Business in a long-term context runs in cycles — from recovery to expansion and then to retreat and contraction. When unattended, it can overheat or slip into a lengthy slump.

Economic stimuli are used against a slump. At times of expansion, tightening measures are employed to prevent overheating. The theory developed by British economist John Maynard Keynes in 1936 in the aftermath of the Great Depression has become a norm in economic policymaking.

During expansionary phases, measures including hikes in interest rates, lower foreign exchange rates and higher taxes are needed to cool the economy. But during a contraction, measures including cuts in interest rates, higher foreign exchange rates, lower taxes, and deregulation are required. The measures are best employed preemptively by taking account of the ramifications of policy effects.

If an economy maintains moderate growth — and low inflation — amid adequate policies, it can be defined a “Goldilocks” economy, running at the just-right temperature. The U.S. economy has been enjoying that economic middle-ground, expanding for 126 months from June 2009 to December 2019.

The economic direction and measures pursued by the Moon Jae-in administration over the last two and a half years baffled mainstream economists, as they contradicted the stabilization manual from the last eight decades. Its signature “income-led” growth policy led to steep increases in the minimum wage, a universal cutback of the workweek to 52 hours, and a sweeping conversion of non-salaried workers to permanent status in the public sector.

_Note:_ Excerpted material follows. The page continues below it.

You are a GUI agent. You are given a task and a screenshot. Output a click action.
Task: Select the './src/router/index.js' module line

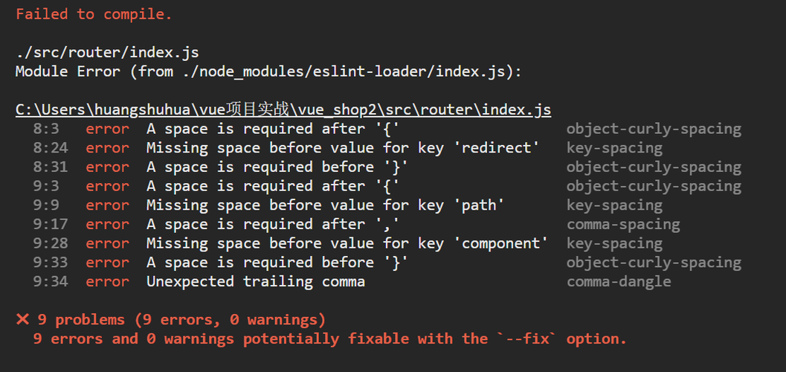coord(107,53)
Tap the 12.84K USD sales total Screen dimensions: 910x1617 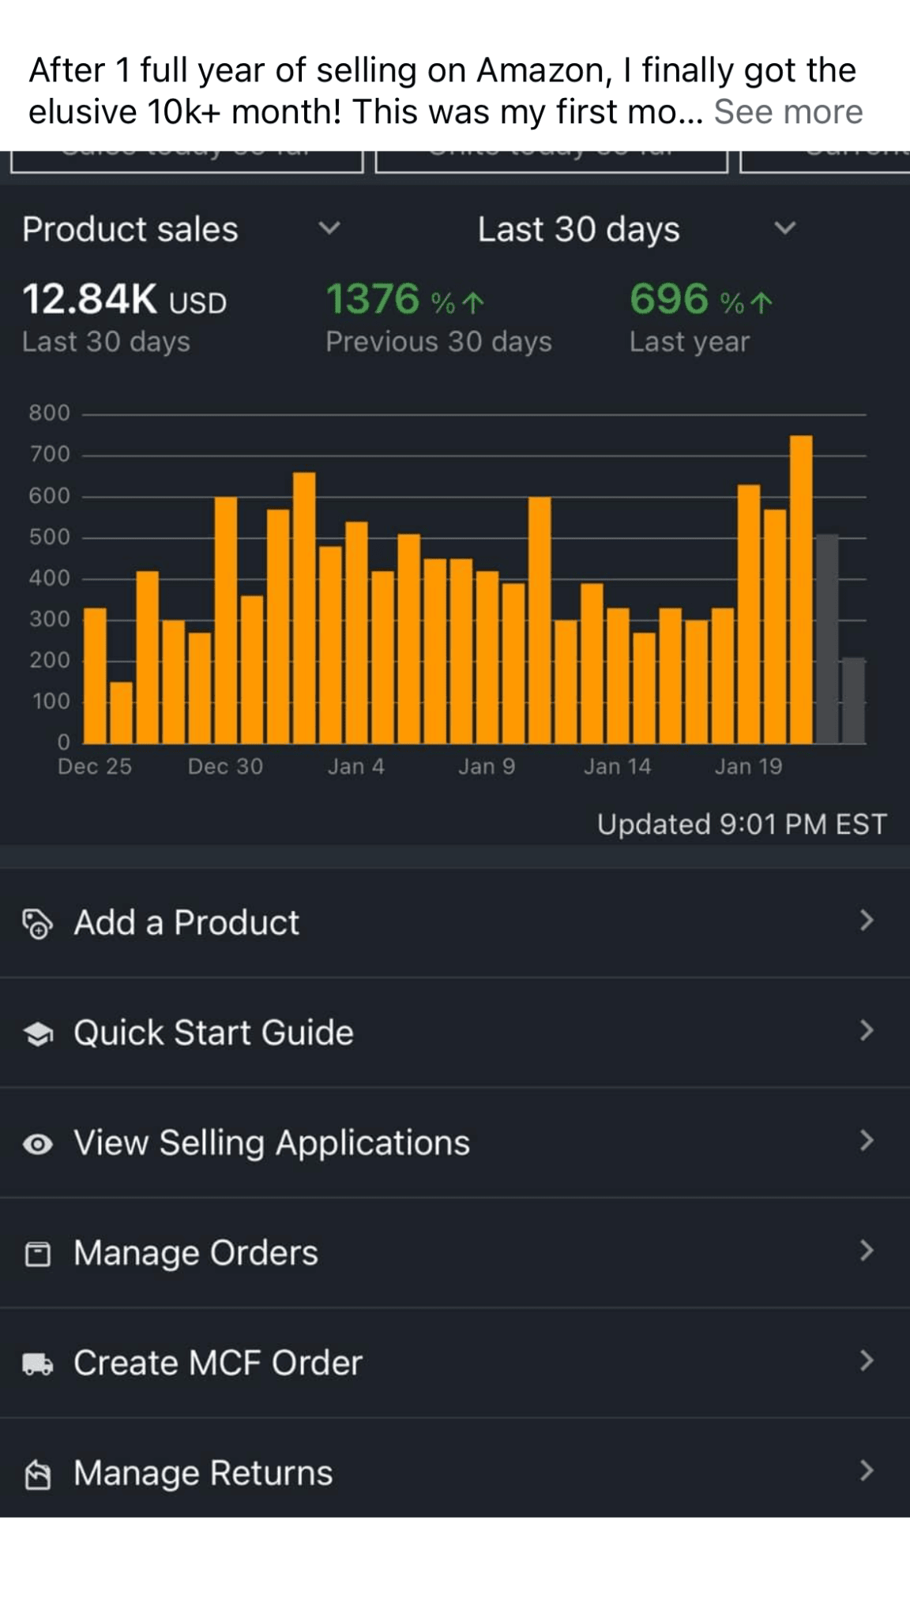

Anti-market policies — such as real estate measures focused on suppressing demand, a hike in corporate taxes, and tougher regulations on commerce and subcontractors — have all ended up dampening investment and business sentiment. They are the recipe to address an economy in an expansionary phase. Korea alone has raised corporate tax rates when they have gone down elsewhere in the world, critically undermining global competitiveness.

The economy last year performed its worst in a decade following the 2008 financial crisis. Stagnation has lasted for more than two years, and the pace of the slowdown has been the fastest since the global crisis. From the rapidity and scope of contraction, the economy is already in crisis. Exports and investment have been in the negatives for more than a year.

Consumption has been mired in meager growth. GDP managed to grow by a mere 2.0 percent. The fragile economy’s recovery now faces a new deadly epidemic from China.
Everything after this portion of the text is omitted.